Crafting defective ZnO nanoparticles: A green synthesis for enhanced photocatalytic degradation of organic pollutants

Abstract

Surface defect engineering is a promising strategy for enhancing the number of surface-active sites to facilitate efficient redox reactions that occur on the surface of a photocatalyst. A green approach was employed to prepare urea- and choline-chloride-based deep eutectic solvent (DES) for the synthesis of ZnO/Zn(OH)2 supported by a DES complex (Zn precursor). Surface defects on ZnO nanoparticles (NPs) were tailored by decomposing the Zn precursor in air. In addition, calcination improved the crystallinity and surface-active sites of the defective ZnO by creating surface oxygen vacancies (Vo). The appearance of an Electron paramagnetic resonance peak at a g value of 1.96 confirms the formation of single-charged Vo defects on the surface of ZnO. The photocatalyst prepared at a reaction bath temperature of 75 °C (Vo-ZnO-75) showed the highest photocatalytic activity. The observed green emission in the photoluminescence spectrum and X-ray photoelectron spectroscopy analysis suggests the formation of defects on the ZnO surface.
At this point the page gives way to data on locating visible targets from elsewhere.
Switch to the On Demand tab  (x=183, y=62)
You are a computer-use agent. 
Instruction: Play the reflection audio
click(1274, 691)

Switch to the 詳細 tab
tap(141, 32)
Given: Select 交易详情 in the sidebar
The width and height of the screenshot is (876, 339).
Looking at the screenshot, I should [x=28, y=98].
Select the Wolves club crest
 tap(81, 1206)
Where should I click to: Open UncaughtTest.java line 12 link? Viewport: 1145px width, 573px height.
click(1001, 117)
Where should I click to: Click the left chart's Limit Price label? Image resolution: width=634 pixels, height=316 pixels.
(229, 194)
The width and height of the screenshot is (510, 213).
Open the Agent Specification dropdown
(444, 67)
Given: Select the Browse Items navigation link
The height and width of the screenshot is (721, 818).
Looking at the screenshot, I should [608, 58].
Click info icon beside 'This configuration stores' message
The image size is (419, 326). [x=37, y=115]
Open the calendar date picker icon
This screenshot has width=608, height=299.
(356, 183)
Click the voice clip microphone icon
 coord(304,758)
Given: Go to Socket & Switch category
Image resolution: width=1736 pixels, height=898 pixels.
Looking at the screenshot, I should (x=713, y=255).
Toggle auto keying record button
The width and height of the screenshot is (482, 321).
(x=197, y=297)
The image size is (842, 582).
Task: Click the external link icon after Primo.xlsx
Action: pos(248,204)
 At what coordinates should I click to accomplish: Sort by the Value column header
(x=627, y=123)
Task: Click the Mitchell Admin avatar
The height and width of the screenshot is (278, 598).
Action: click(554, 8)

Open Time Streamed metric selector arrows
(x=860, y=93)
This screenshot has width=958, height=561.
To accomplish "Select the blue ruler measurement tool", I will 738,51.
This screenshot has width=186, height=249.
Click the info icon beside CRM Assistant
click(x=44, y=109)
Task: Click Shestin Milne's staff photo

Consequently, Vo-ZnO-75 enhanced surface donor density (14.4×1020 cm−3) and lower charge transfer resistance (88.89 × 103 Ω). The optimized photocatalyst of Vo-ZnO-75 has 94% removal efficiency for rhodamine B degradation within 60 min. This study sheds new light on the development of an efficient and eco-friendly approach for preparing defective ZnO NPs for photocatalytic applications.